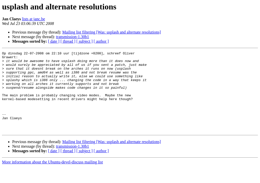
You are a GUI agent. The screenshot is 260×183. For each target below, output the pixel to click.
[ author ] (101, 41)
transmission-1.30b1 (72, 37)
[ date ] (53, 41)
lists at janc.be (33, 19)
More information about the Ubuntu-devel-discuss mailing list (52, 178)
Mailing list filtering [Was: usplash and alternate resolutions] (111, 32)
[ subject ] (84, 41)
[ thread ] (67, 41)
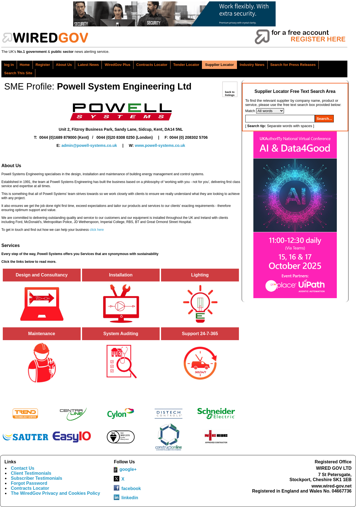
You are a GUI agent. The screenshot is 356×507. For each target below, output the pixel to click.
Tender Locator (186, 65)
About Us (64, 65)
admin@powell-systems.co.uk (89, 145)
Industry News (252, 65)
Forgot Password (29, 483)
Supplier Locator (219, 65)
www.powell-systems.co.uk (160, 145)
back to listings (229, 93)
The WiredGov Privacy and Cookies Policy (55, 493)
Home (25, 65)
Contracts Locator (151, 65)
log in (9, 65)
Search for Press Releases (293, 65)
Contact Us (22, 468)
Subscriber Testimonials (36, 478)
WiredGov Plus (117, 65)
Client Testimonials (31, 473)
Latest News (88, 65)
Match (250, 111)
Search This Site (18, 73)
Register (43, 65)
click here (97, 230)
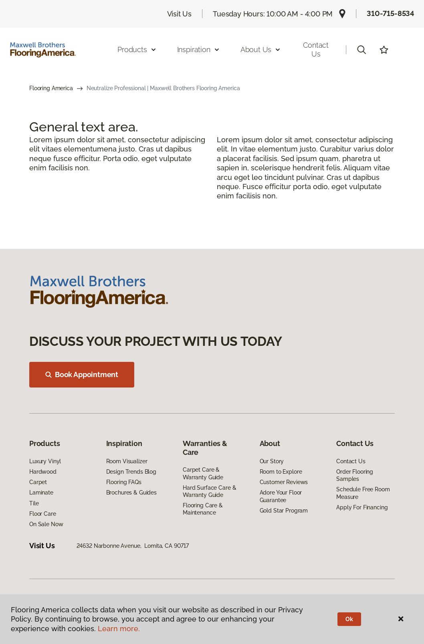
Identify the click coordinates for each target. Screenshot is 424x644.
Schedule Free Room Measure (363, 493)
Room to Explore (281, 471)
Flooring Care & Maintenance (203, 509)
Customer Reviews (284, 482)
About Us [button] (260, 49)
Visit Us (179, 14)
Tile (33, 503)
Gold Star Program (284, 510)
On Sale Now (46, 524)
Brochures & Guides (131, 492)
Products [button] (137, 49)
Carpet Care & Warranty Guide (203, 473)
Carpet (38, 482)
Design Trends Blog (131, 471)
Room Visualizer (126, 461)
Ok (349, 619)
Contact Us (316, 49)
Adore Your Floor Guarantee (281, 496)
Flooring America (51, 88)
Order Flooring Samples (354, 475)
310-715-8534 (390, 13)
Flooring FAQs (123, 482)
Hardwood (43, 471)
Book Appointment (81, 374)
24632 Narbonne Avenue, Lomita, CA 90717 (133, 546)
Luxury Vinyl (45, 461)
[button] (361, 50)
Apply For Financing (362, 507)
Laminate (41, 492)
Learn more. (119, 628)
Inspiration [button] (198, 49)
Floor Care (42, 514)
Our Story (272, 461)
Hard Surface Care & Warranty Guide (209, 491)
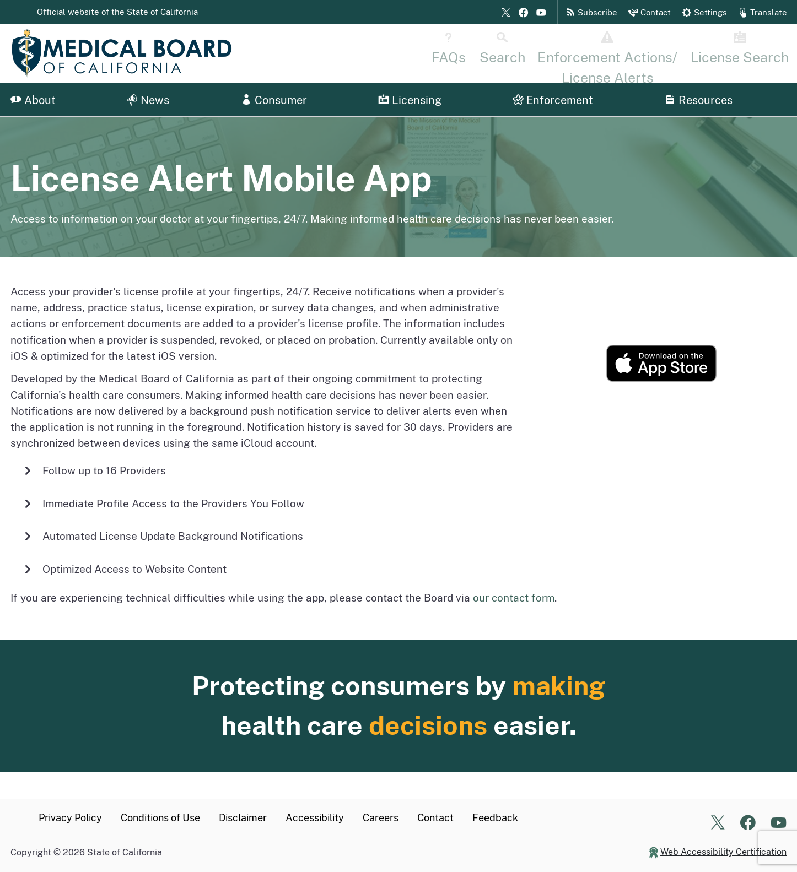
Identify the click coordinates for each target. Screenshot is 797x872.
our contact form (513, 598)
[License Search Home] (751, 53)
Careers (381, 818)
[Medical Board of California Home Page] (121, 53)
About (33, 100)
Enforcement (553, 100)
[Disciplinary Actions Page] (649, 53)
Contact (435, 818)
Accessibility (315, 818)
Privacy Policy (70, 818)
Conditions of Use (160, 818)
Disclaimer (243, 818)
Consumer (274, 100)
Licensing (409, 100)
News (148, 100)
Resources (699, 100)
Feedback (495, 818)
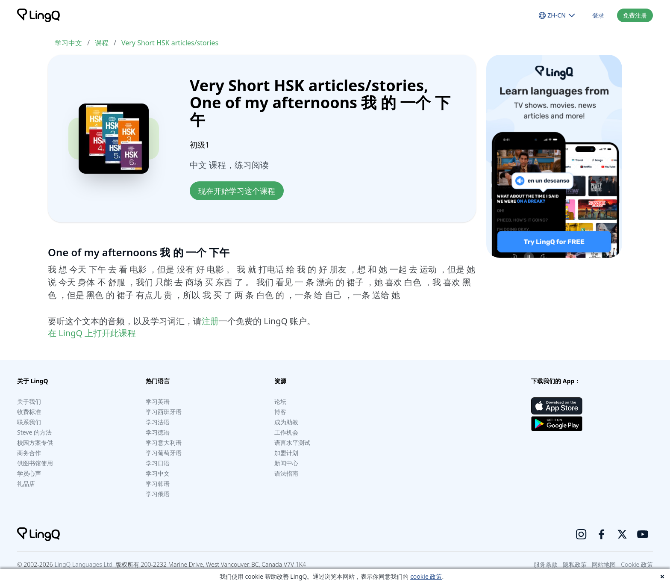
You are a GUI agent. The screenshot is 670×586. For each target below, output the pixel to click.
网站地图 (604, 564)
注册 (210, 321)
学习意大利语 (164, 442)
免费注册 (635, 15)
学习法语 (158, 422)
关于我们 (29, 401)
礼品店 (26, 483)
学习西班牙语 (164, 412)
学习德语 (158, 432)
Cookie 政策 (637, 564)
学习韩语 (158, 483)
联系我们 (29, 422)
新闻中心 (286, 463)
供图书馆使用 (35, 463)
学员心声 (29, 473)
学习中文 (68, 42)
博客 (280, 412)
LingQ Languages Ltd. (84, 564)
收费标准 (29, 412)
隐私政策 (575, 564)
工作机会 (286, 432)
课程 (102, 42)
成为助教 (286, 422)
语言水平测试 (292, 442)
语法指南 (286, 473)
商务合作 (29, 453)
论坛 (280, 401)
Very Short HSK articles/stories (169, 42)
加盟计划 (286, 453)
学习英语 (158, 401)
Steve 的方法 (34, 432)
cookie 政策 (426, 576)
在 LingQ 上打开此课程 (92, 333)
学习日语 (158, 463)
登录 (598, 15)
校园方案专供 (35, 442)
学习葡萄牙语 (164, 453)
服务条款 (546, 564)
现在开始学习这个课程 (236, 191)
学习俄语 (158, 494)
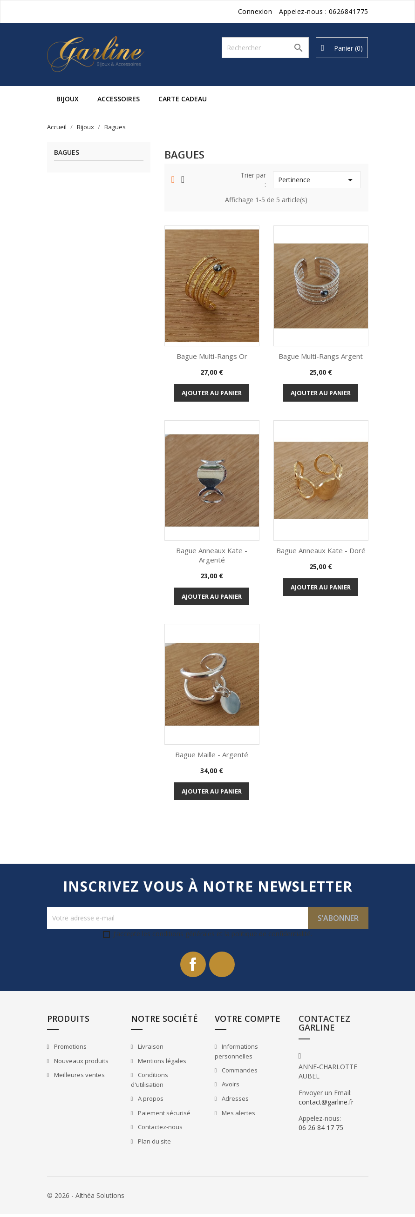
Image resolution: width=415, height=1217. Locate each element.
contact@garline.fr (326, 1104)
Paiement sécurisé (163, 1115)
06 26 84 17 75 (321, 1130)
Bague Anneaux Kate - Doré (321, 550)
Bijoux (67, 98)
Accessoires (118, 98)
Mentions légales (161, 1063)
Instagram (224, 965)
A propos (149, 1101)
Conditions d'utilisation (150, 1082)
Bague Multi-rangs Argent (321, 356)
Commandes (239, 1072)
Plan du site (153, 1143)
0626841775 (348, 11)
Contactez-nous (159, 1129)
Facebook (192, 965)
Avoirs (229, 1087)
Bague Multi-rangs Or (212, 356)
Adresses (234, 1101)
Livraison (149, 1049)
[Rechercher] (265, 47)
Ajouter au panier (212, 393)
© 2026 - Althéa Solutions (85, 1198)
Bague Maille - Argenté (211, 754)
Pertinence (317, 179)
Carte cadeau (182, 98)
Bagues (66, 153)
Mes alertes (237, 1115)
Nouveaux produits (81, 1063)
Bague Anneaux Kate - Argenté (211, 555)
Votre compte (247, 1020)
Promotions (70, 1049)
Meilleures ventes (79, 1077)
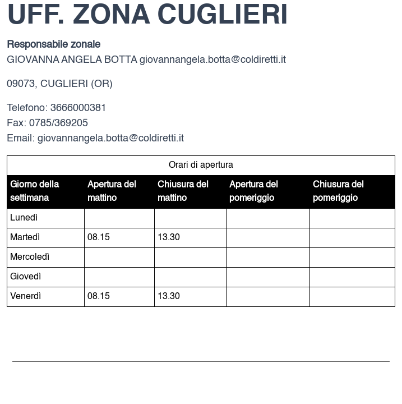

-- Your instructions --
Output the lines above as a numbered list, starting at the first line and ending with the line containing "Room to Explore (281, 471)". Omit blank lines and the pictures.

-- Written solution --
1. You are a GUI agent. The screenshot is 260×183. For each target below, output the pixel to click.
2. [ author ] (101, 41)
3. transmission-1.30b1 (72, 37)
4. [ date ] (53, 41)
5. lists at janc.be (33, 19)
6. More information about the Ubuntu-devel-discuss mailing list (52, 178)
7. Mailing list filtering [Was: usplash and alternate resolutions] (111, 32)
8. [ subject ] (84, 41)
9. [ thread ] (67, 41)
10. You are a GUI agent. The screenshot is 356×507. For each target below, output the pixel to click.
11. Tender Locator (186, 65)
12. About Us (64, 65)
13. admin@powell-systems.co.uk (89, 145)
14. Industry News (252, 65)
15. Forgot Password (29, 483)
16. Supplier Locator (219, 65)
17. www.powell-systems.co.uk (160, 145)
18. back to listings (229, 93)
19. The WiredGov Privacy and Cookies Policy (55, 493)
20. Home (25, 65)
21. Contracts Locator (151, 65)
22. log in (9, 65)
23. Search for Press Releases (293, 65)
24. Contact Us (22, 468)
25. Subscriber Testimonials (36, 478)
26. WiredGov Plus (117, 65)
27. Client Testimonials (31, 473)
28. Latest News (88, 65)
29. Match (250, 111)
30. Search This Site (18, 73)
31. Register (43, 65)
32. click here (97, 230)
33. Identify the click coordinates for each target. Screenshot is 424x644.
34. Schedule Free Room Measure (363, 493)
35. Room to Explore (281, 471)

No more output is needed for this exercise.